I risultati preliminari dello studio di fase 1 MagnetisMM-1, Elranatamab per via sottocutanea ha mostrato una promettente efficacia e un profilo di sicurezza tollerabile nei pazienti con mieloma multiplo recidivante / refrattario.

Sono state osservate risposte valutate dallo sperimentatore secondo i criteri IMWG ( International Myeloma Working Group ) a partire dalla dose di 215 microg/kg ( n = 20 ).
Con questa dose o con dose superiore, è stata osservata una percentuale di risposta globale ( ORR ) confermata del 70%, tra cui un tasso di risposta completa ( CR ) o di risposta completa stringente ( sCR ) del 30%.
La dose raccomandata di fase 2 di 1000 microg/kg ha prodotto un tasso ORR dell'83.3%, con 1 paziente ( 16.7% ) che ha raggiunto una risposta completa.

Il tempo medio di risposta è stato di 22 giorni ( intervallo 21-50 ). Inoltre, la probabilità che i responder fossero privi di eventi a 6 mesi è stata del 92.3% ( IC 95%, 56.7-98.9% ).

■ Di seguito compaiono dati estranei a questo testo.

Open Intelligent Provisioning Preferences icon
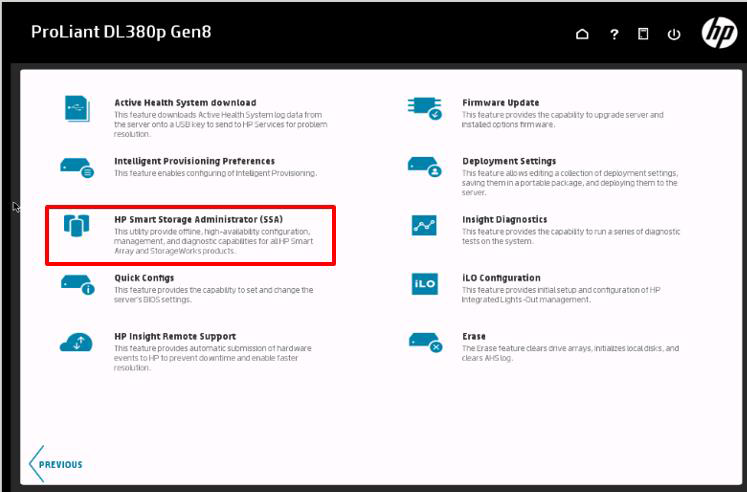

Lo studio di incremento della dose, che mirava a determinare la sicurezza e l'efficacia dell'anticorpo monoclonale bispecifico umanizzato mirato a BCMA ( antigene di maturazione delle cellule B ), ha arruolato pazienti con mieloma multiplo recidivante / refrattario.
I pazienti dovevano aver progredito o essere intolleranti alle terapie consolidate tra cui un farmaco immunomodulatore, un inibitore del proteosoma e un anticorpo monoclonale anti-CD38.
Inoltre, ai pazienti era richiesto di avere una malattia misurabile secondo i criteri IMWG.
Era consentita anche una precedente terapia diretta contro BCMA.

Elranatamab è stato somministrato per via sottocutanea ogni settimana a diversi dosaggi, tra cui 80 ( n = 6 ), 130 ( n = 4 ), 215 ( n = 4 ), 360 ( n = 4 ), 600 ( n = 6 ) e 1000 microg/kg ( n = 6 ).
Al cut-off dei dati dello studio del 4 febbraio 2021, 30 pazienti erano stati sottoposti a trattamento con Elranatamab.

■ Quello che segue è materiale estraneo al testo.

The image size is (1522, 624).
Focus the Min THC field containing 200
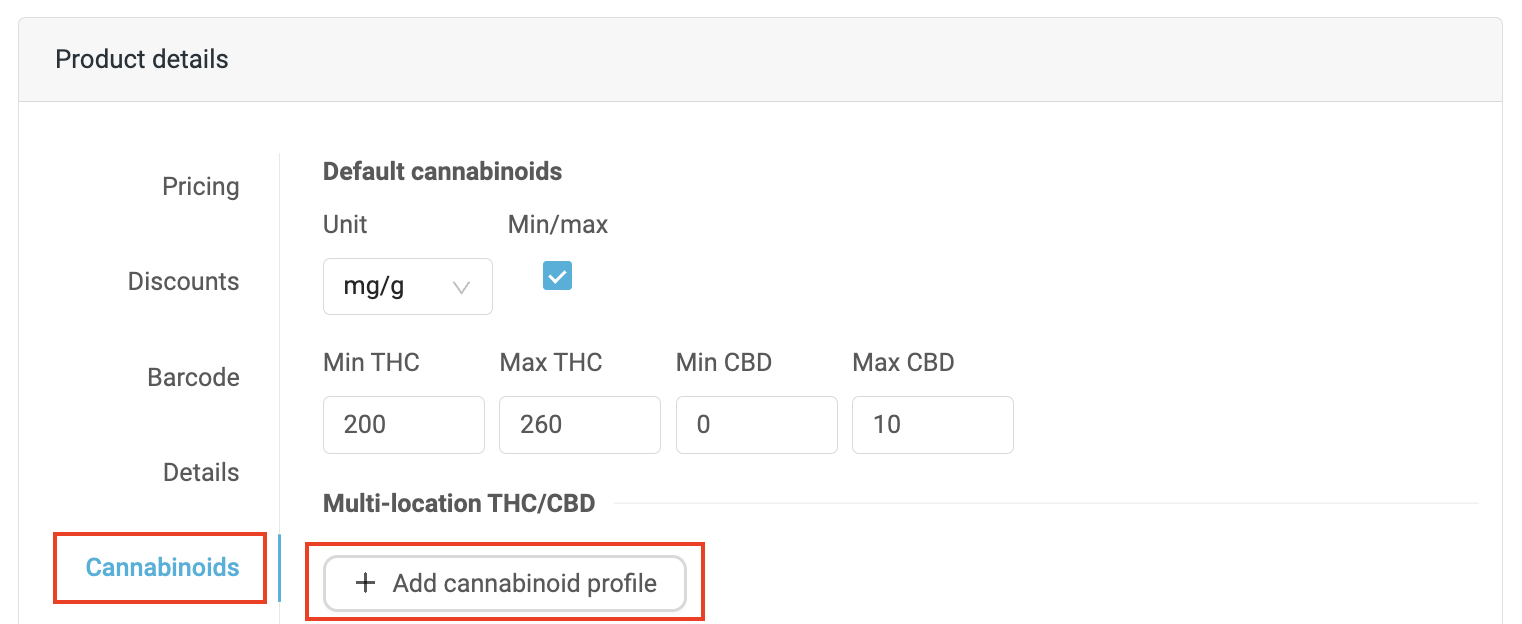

Oltre la metà dei pazienti arruolati nello studio erano donne ( 56.7% ) e l'età media era di 63.0 anni ( intervallo 46-80 ).
In particolare, il 12% dei pazienti aveva 65 anni o più.
La maggior parte dei pazienti presentava una malattia allo stadio II ( 40.0% ), seguita da malattia allo stadio III ( 23.3% ) e allo stadio I ( 20.0% ).

Gli arruolati avevano una mediana di 8.0 ( intervallo, 3-15 ) precedenti terapie anti-mieloma e l'86.7% aveva una malattia tripla refrattaria.
Inoltre, tutti i pazienti arruolati erano stati trattati con un inibitore del proteasoma e un farmaco immunomodulatore e il 96.7% aveva ricevuto una terapia anti-CD38.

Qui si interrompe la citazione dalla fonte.